El Papa en el Ángelus
Queridos hermanos y hermanas, buenos días:
Después de celebrar el nacimiento de Jesús hoy celebramos el nacimiento de San Esteban, el primer mártir del cielo. Aunque a primera vista parezca que no existe un vínculo entre las dos ocurrencias, en realidad sí lo hay, y es un vínculo muy fuerte.

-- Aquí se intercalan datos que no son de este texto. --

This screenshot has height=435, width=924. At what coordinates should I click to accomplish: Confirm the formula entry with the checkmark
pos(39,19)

Ayer, en la liturgia de Navidad, escuchamos proclamar: “El Verbo se hizo hombre y habitó entre nosotros” (Jn 1, 14). San Esteban puso en crisis a los líderes de su pueblo, porque estaba “lleno de fe y del Espíritu Santo” (Hechos 6: 5), él creyó firmemente y profesó la nueva presencia de Dios entre los hombres; Él sabía que el verdadero templo de Dios ahora es Jesús, la Palabra eterna que vino a habitar entre nosotros, que fue hecha como nosotros, excepto en el pecado.

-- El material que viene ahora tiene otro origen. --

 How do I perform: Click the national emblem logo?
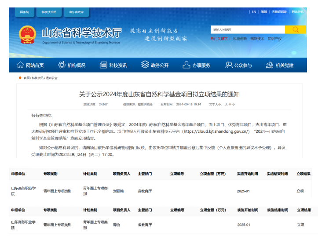click(27, 35)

Pero Esteban está acusado de predicar la destrucción del templo en Jerusalén. La acusación contra él es decir que “Jesús, el Nazareno, destruirá este lugar y trastornará las costumbres que Moisés nos dio” (Hechos 6:14). De hecho, el mensaje de Jesús es incómodo e inconveniente porque desafía el poder religioso mundano y apela a las conciencias.
Después de su llegada, es necesario convertir, cambiar la mentalidad, dejar de pensar como antes, cambiar, convertir. Esteban permaneció anclado al mensaje de Jesús hasta su muerte Sus últimas oraciones: “Señor Jesús, acepta mi espíritu” y “Señor, no les tengas en cuenta este pecado” (Hechos 7,59-60), estas dos oraciones son un eco fiel de las que Jesús pronunció en la cruz: “Padre, en tus manos encomiendo mi espíritu” (Lc 23, 46) y “Padre, perdónalos porque no saben lo que hacen” (v. 34). Esas palabras de Esteban fueron posibles solo porque el Hijo de Dios vino a la tierra y murió y resucitó por nosotros; antes de estos eventos eran expresiones humanamente impensables.

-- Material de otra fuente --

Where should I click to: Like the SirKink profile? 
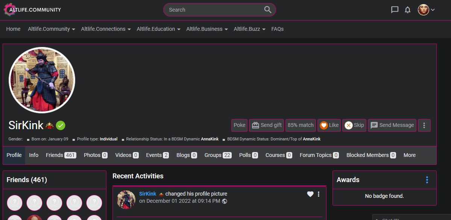pyautogui.click(x=329, y=125)
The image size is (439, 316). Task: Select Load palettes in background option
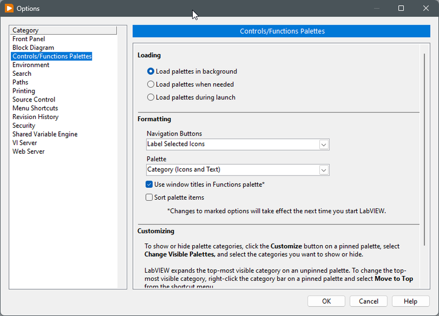151,71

Esteban ruega a Jesús que acoja su espíritu. De hecho, el Cristo resucitado es el Señor, y él es el único mediador entre Dios y los hombres, no solo en la hora de nuestra muerte, sino también en cada momento de la vida: sin Él no podemos hacer nada (véase Jn 15, 5).
Por lo tanto, nosotros también, delante del Niño Jesús en la cuna, podemos rezar así: “Señor Jesús, te confiamos nuestro espíritu, te damos la bienvenida”, porque nuestra existencia es realmente una vida buena según el Evangelio.
Jesús es nuestro mediador y nos reconcilia no solo con el Padre, sino también entre nosotros. Él es la fuente del amor, que nos abre a la comunión con nuestros hermanos, a amarnos unos a otros entre nosotros, eliminando todo conflicto y resentimiento. ¡Sabemos que los resentimientos son malas cosas, duelen tanto y duelen tanto! Y Jesús quita todo esto y nos hace amarnos unos a otros. Esto es el milagro de Jesús. Le preguntamos a Jesús, nacido por nosotros, para ayudarnos a asumir esta doble actitud de confianza en el Padre y amor al prójimo; es una actitud que transforma la vida y la hace más hermosa, más fructífera.
A María, Madre del Redentor y Reina de los mártires, elevamos nuestra oración con confianza para ayudarnos a recibir a Jesús como Señor de nuestra vida y para convertirnos en sus valientes testigos, listo para pagar el precio de la fidelidad al Evangelio en persona.